The Parthenon, Soon to be the DeutscheBank Building

The New York Times reports that the brilliant analysts at S&P have decided that if the banks that loaned all that money to Greece have to eat any losses, voluntarily or otherwise, S&P will call that a default. If they are correct, those who wrote protection credit default swaps (CDSs) on Greek debt would be forced to pay off on the losses incurred by buyers of protection. In an earlier article, In Greece, Some See a New Lehman, the NYT provided another scare article threatening catastrophe after a Greek default.

You’d think there was some kind of conspiracy to protect US and European banks and CDS protection writers from losses they richly deserve. I’m smelling Moral Hazard. Why should anyone care if they lose billions? These articles are designed to scare people, sort of the bankster version of those local TV teasers about lights showing crud on motel bed covers, trying to get you to watch their vapid talking heads.

As an opening shot, the NYT reports that European banks have been dumping Greek debt onto the European Central Bank and the IMF, which the NYT explains dumps the losses onto taxpayers. How that happens is a mystery to me. The ECB controls the Euro, and if anyone is worried about the IMF, central banks can print some money just for it. That is glib, but essentially correct, and it isn’t a catastrophe for anyone.
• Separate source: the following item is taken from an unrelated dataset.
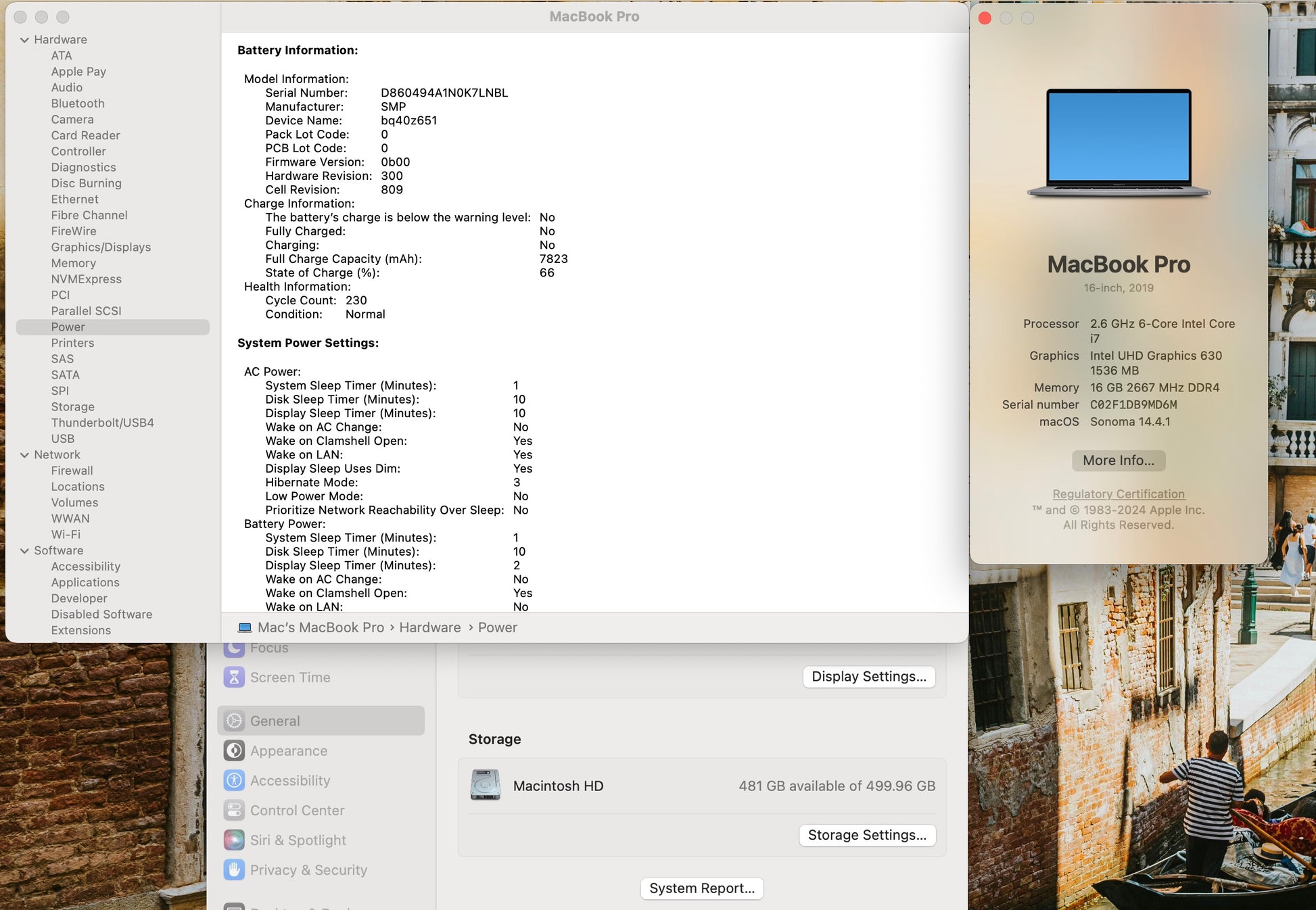Click the System Report... button

pyautogui.click(x=701, y=888)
Second, a lot of US money market funds provide short term loans to European banks, which pay a somewhat higher interest rate that US banks, currently swollen with free cash from the Fed. We are supposed to be very afraid that European banks won’t repay that short-term debt. That warning came weeks ago, and the Fed has put contingency plans in place for this unlikely outcome. These loans are short-term, and at least some of it is repurchase agreements, meaning that the loans are collateralized in full. That isn’t a catastrophe, either. And if money market funds lose money, people will leave that industry and put their money back in US banks, which sucks, but again, not a catastrophe. And I bet there are trial lawyers who can bludgeon the money market fund managers into making people whole.
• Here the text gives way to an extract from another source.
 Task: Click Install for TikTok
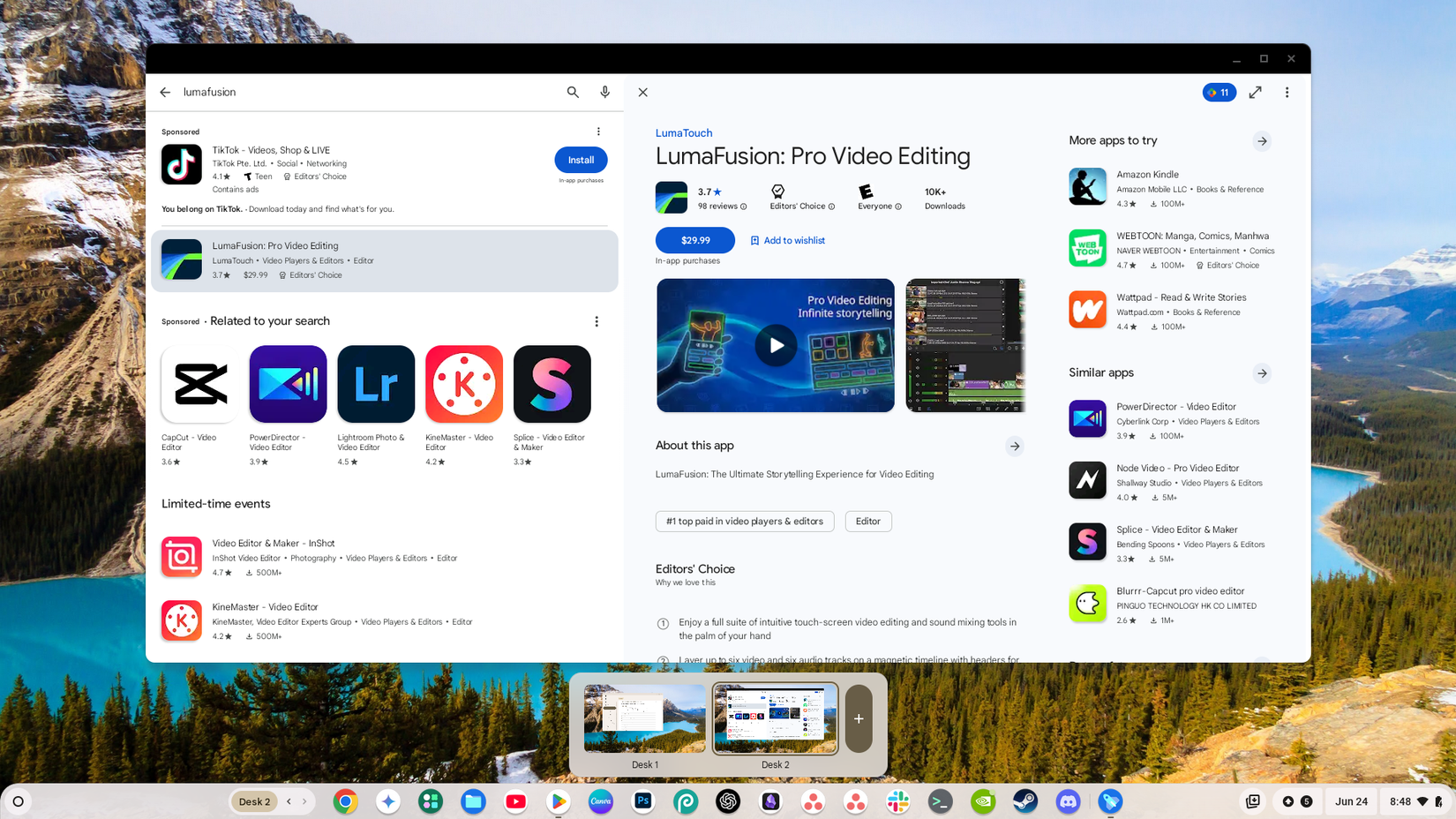[x=580, y=160]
The third fright is credit default swaps. If S&P is right about the default, it will trigger money movements. The analyst Kash at The Street Light provides a very rough estimate of US CDS exposure on Greek debt of $35 billion, but that doesn’t seem to cover all the CDSs laid off on hedge funds and insurance companies. Maybe that will be a problem, but I’m sure it matters only to the losers, and not the winners. JPMorgan Chase has a pile of CDSs on Greek debt, no doubt, but it may have both long and short CDSs, so who knows if it has any net exposure. A lot of those CDSs are collateralized, which will mitigate any problems. Anyway, a little excitement is good for them.

Kash estimates that direct creditors, those holding Greek bonds, would eat 70% of the losses, and protection CDS writers would eat the rest. The total amount of Greek debt is about $480 billion. If holders of Greek debt eat say $120 billion, about 25% of the losses, CDS protection writers would pay off $36 billion. That isn’t a catastrophe. It’s fun for all of us to watch the gamblers pay off, or go whining to their new Tea Party friends for a bailout.

Why would we rob any of them of their just desserts? Especially when it is so obvious that the intent of the banksters is the actual destruction of the Greek government, to be replaced by the first true corporatacracy. The nation that gave rise to democracy can lead into the brave new corporate future.